Moderate or liberal Democrats think it is fine to give up their microphone to members of BLM who take over the stage, and are often loath to condemn rioting if it is for a good (i.e., progressive) cause.
The alt-Right has the same tendencies, with the recent National Policy Institute Conference in Washington providing a good example. Richard Spencer, a white nationalist (#2 above), tried for some of the time to dominate the proceedings, appearing to speak on behalf of people like Jared Taylor, a white identitarian (#3) and Peter Brimelow, a citizenist (#4). Those closer to the center did not want to disavow those closer to the edge since the idea of the conference was to look for things in common and to work towards a kind of coalition. But there were no disavowals of white nationalism, just as there are no disavowals of the left fringes by elements closer to the center.
In this way, the edges have more visibility than their actual numbers warrant, and each side gets to score hate points against the other by lumping center and fringe together.

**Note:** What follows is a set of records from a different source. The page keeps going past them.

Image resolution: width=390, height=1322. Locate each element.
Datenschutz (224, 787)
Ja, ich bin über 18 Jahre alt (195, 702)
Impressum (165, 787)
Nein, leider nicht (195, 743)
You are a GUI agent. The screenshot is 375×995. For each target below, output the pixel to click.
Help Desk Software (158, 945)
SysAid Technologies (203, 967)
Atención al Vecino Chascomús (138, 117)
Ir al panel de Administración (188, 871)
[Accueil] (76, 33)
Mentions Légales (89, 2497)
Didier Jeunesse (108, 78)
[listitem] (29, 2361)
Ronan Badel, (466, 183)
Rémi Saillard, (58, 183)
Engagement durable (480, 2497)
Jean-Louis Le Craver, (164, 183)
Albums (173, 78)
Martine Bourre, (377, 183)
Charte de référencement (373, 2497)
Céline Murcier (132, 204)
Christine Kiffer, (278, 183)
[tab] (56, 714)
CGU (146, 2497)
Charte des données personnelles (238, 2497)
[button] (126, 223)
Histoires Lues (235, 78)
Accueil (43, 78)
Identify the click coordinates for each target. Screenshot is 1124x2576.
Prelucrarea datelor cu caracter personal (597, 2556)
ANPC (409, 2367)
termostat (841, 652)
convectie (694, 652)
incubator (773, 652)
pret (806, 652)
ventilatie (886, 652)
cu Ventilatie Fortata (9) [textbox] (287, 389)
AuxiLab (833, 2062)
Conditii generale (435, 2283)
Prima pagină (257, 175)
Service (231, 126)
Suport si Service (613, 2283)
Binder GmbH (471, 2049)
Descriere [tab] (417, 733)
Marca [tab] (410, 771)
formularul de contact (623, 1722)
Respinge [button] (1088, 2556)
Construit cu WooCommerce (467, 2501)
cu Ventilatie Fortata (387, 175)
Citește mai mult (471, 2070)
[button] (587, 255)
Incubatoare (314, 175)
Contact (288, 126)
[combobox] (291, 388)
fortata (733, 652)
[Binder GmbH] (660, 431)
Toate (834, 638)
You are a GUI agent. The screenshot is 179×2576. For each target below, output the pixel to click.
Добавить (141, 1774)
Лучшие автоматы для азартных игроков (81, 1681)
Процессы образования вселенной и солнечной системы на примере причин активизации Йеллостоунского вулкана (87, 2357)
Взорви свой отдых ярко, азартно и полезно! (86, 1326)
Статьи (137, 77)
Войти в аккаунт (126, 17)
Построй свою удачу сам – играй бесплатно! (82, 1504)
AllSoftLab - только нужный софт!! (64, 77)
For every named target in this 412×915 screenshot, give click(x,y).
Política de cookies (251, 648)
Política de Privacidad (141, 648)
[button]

The system cannot help but create a gap where there should be co-mingling: right in the center of things. Each side feels confident that is has “the people” with it and since the extremes on each side are emboldened neither side is interested in re-occupying the middle. But nature abhors a vacuum.
If Trump was brilliant about anything in this election it was letting his business instincts loose in a vortex of political action that can only think politically, and that can’t help but make mistakes along a political dimension. Politicians instinctively think: how can my side gain tactical advantage? Businessmen instinctively think: buy low sell high! Look for the undervalued stock, the arbitrage opportunity, the vacuum that nature abhors but that the shortsighted cannot see.
In this election the vacuum to be filled consisted of all of the constituencies that the parties had stranded for their own political reasons and all of the voices that were choked off and strangled as a result. Trump won with that key business insight. But now we are in a new world, one that Trump helped create by capitalizing on his buy low sell high insight.
Where is the new gap, the new vacuum, the new buy low sell high? It is at the interface of the two center parts of the bell curve, still a no-man’s land but destined for a gold rush some time soon. Whoever fills that space wins the next election.